A multidimensional user interface utilizing a spreadsheet format is presently available from Hyperion Solutions Corporation of Sunnyvale, Calif. One feature of the spreadsheet user interface for multidimensional data navigation presently available is the ability to insert formulas in certain cells to express relationships among data in other cells. However, insertion of such formulas or formulaic relationships in one cell showing a particular relationship among values in other cells is confined only that one cell. Such formulaic relationships are not propagated or communicated to other portions of the multidimensional data as the data is retrieved from the database. Once a cell-based formulaic relationship is entered, it only applies to the cells explicitly entered by the user. However, it is likely that the user would want the same formulaic relationship to apply to cells holding the same type of value but having a different level of granularity.
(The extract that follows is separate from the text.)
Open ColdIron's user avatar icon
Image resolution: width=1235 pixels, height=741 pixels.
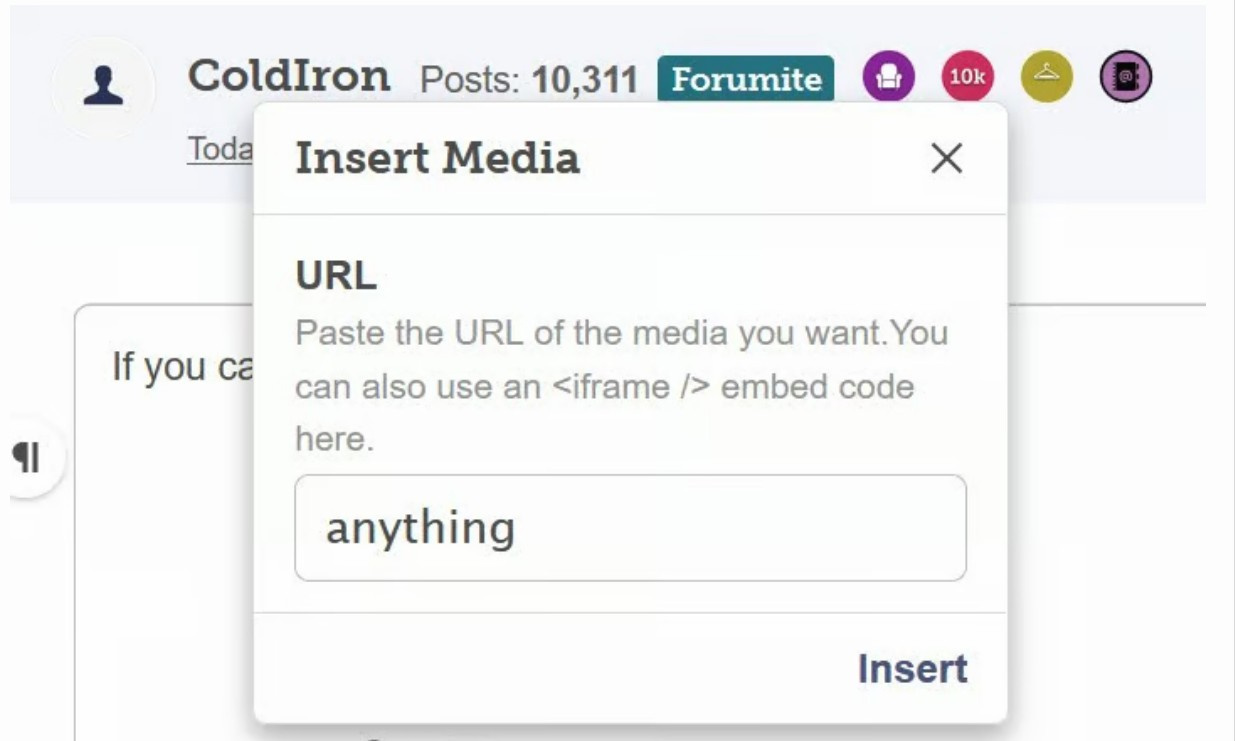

In a simple example, Table 1 shows two rows in a spreadsheet containing the following data:
TABLE 1 A B C D E 1. # Of Items Price Per Item Total Sales Sold 2. Entire Market 256 38 (B2*C2) 3.
The user inserts a formula in the last cell that provides the total sales amount for the entire country--data not available directly from the multidimensional database. Using the spreadsheet as a query tool, the user can click on, or zoom-in on, a market dimension (cell A2), causing the database to return members of the market dimension, such as, East, West, South, and Central. Presently, the total sales amount formula (B2*C2) is not propagated to each of the new rows even though the user would very likely want to see the total sales amount for each region, since he indicated that that data was desirable for national sales. The user has to key in the same formula in each cell after zooming in on the region dimension. This requires significant time typing in repetitive data and is error-prone.
Therefore, it would be desirable to have a user interface utilizing a spreadsheet that allows the user to create formulas in an ad hoc manner that uses multidimensional data and have those formulas propagate and replicate while the user is navigating through the multidimensional data. It would also be desirable to have the formulas propagate and replicate in an intuitive or intelligent manner and with reduced user intervention. Thus, there is a need for an automated and intelligent process for replicating user-entered formulas manipulate multidimensional data in a spreadsheet user interface.